• Görev Ayrıntıları: Türkiye'nin çevresindeki ekonomik ve siyasi krizleri ele alan yazıyı, son cümlesinden sonra gelecek kısmı yazarak sürdürünüz.

• Sunulan Metin:
+===+

Faizler Artsın Parlamento Çalışmasın

Dünya’da siyasi ve ekonomik önemli gelişmeler olurken Türkiye’nin kendi iç problemleriyle boğuşuyor olmasıni kimler ister?

Statüko işbaşında: Faizler artsın, parlamento çalışmasın!

Türkiye’nin batısındaki ekonomik kriz, IMF’nin zamanını doldurmuş programlarına benzeyen ‘kemer sıkma’ önlemleriyle geçiştirilemeyecek kadar derin. Aynı şekilde hemen doğu tarafımızda Suriye’den başlayan siyasi kriz ise Esad gibilerinin yapacağı göstermelik reformlarla, buralardaki rejimleri ayakta tutmaya yetmeyecek kadar tarihi ve kapsamlı bir dönüşümün işareti.

Avrupa’nın krizini şu günlerde Yunanistan üzerinden anlatıyoruz… Dün Yunanistan’da tarihinin en kapsamlı grevi vardı… PASOK, milyarlarca Euro’luk kemer sıkma paketini muhtemelen parlamentodan geçirecek; peki ya sonra… İşte bundan dolayı Yunanistan’daki kriz aslında siyasi bir krizdir ve çok derindir.

Bu krizin kendisi Yunanistan’da somutlanıyor ama Avrupa’nın krizi olarak anlaşılmalıdır. Çünkü Avrupa tarihi bir yol ayrımında. Ya ulus-devlet yapılarının, ancak kültürel düzeyde var olacağı, siyasi ve ekonomik olarak, tam birleşik bir Avrupa’nın adımını, bu krizi fırsat bilerek, bugünlerde atacaktır ya da 19. yüzyıl başına, ulus-devletler kapışması öncesi Avrupa’ya geri dönecektir. Benzer durum, bir başka biçimiyle, Ortadoğu için söz konusudur. Ortadoğu, artık Batı’nın sömürgecilik döneminde ve ikinci savaş sonrası oluşturduğu, kabilelerden-ailelerden devşirilmiş devletlerle devam edemez. Burada da yeni bir siyasi yapılanmaya gerek var. Ancak hem Avrupa’nın hem de Ortadoğu’nun yolu uzun.

+===+

• Veri Kümesi İçeriği:
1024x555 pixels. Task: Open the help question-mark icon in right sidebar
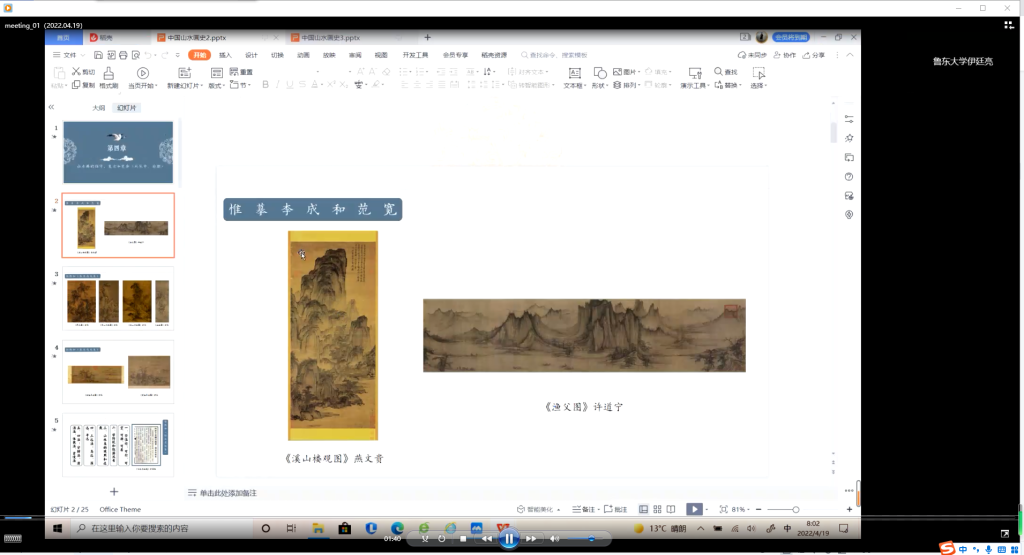click(x=849, y=176)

+===+

• Yanıt:
Dengelerin bozulmaya başladığı andan itibaren sürecin çok daha çetrefilli ve çözümden uzak bir hal aldığını, şimdiye kadar düşman olanların, ellerinde tuttukları egemenlik dengesi bozulmasın diye, el altından birbirlerini desteklediklerini göreceksiniz. Hiçbir güç, bölgesindeki dengeden bir tuğlanın düşmesine izin vermeyecektir. Örneğin hem İsrail hem de İran, Esad rejiminin yıkılmasını istemez çünkü o zaman kendilerinin de oluşturduğu denge sorgulanır olacaktır. Ancak hem Avrupa hem de Ortadoğu bu zoraki dengenin sonuna geldi. Tabii burada ABD’nin durumu önemli bir sorun. ABD, bu zoraki kriz dengesini, eskisi gibi, kendi lehine bile çözecek adımları atamıyor. Çünkü ABD’nin Obama ile birlikte başladığı yeni dönem, ABD’nin-eskisi gibi- bütün dengeleri tek başına oluşturacağı bir süreç değil.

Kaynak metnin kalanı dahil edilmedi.